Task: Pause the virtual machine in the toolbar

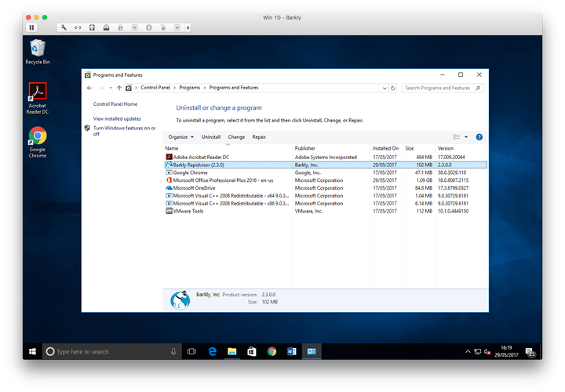Action: (x=31, y=27)
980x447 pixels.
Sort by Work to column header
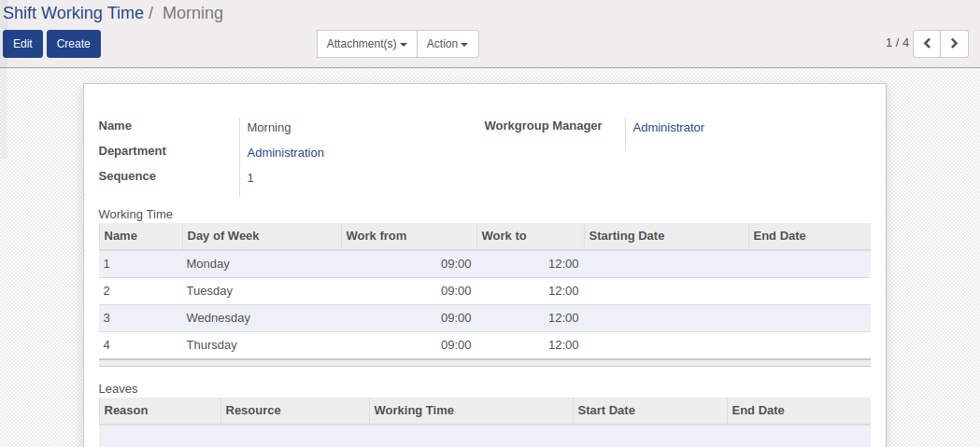point(504,236)
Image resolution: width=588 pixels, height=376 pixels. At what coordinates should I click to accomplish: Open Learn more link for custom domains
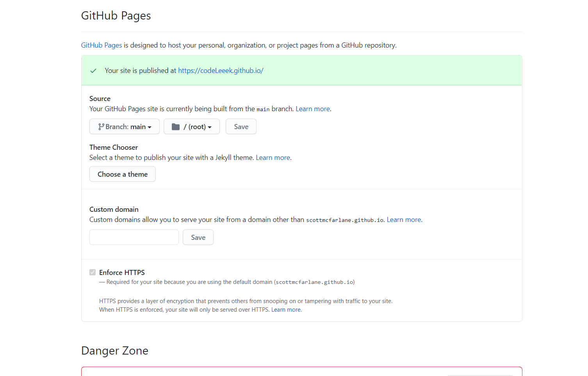[x=404, y=220]
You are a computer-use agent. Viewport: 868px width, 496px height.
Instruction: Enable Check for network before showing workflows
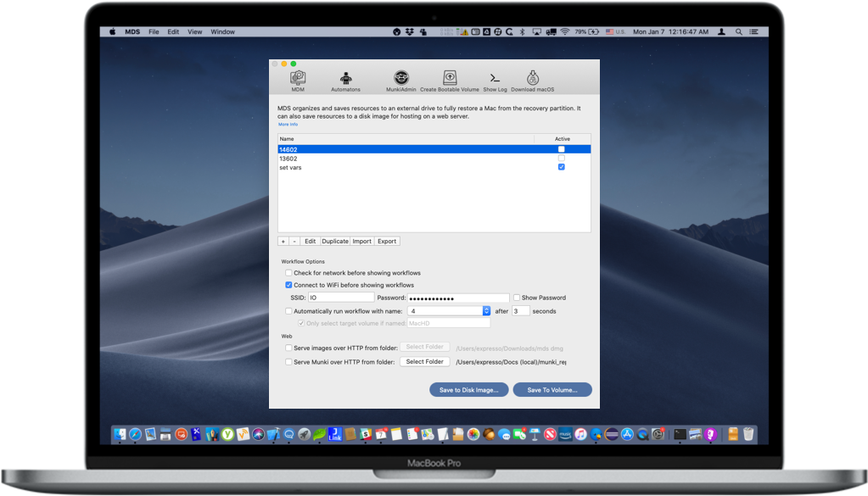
☆ ☆ ☆ ☆
▶ Your instructions
Repeat every line of the data above exactly, but drop the pictures.

▶ Response
Task: Pause the virtual machine in the toolbar

Action: (x=31, y=27)
980x447 pixels.
Sort by Work to column header
point(504,236)
Image resolution: width=588 pixels, height=376 pixels. At what coordinates should I click to accomplish: Open Learn more link for custom domains
[x=404, y=220]
You are a computer-use agent. Viewport: 868px width, 496px height.
Instruction: Enable Check for network before showing workflows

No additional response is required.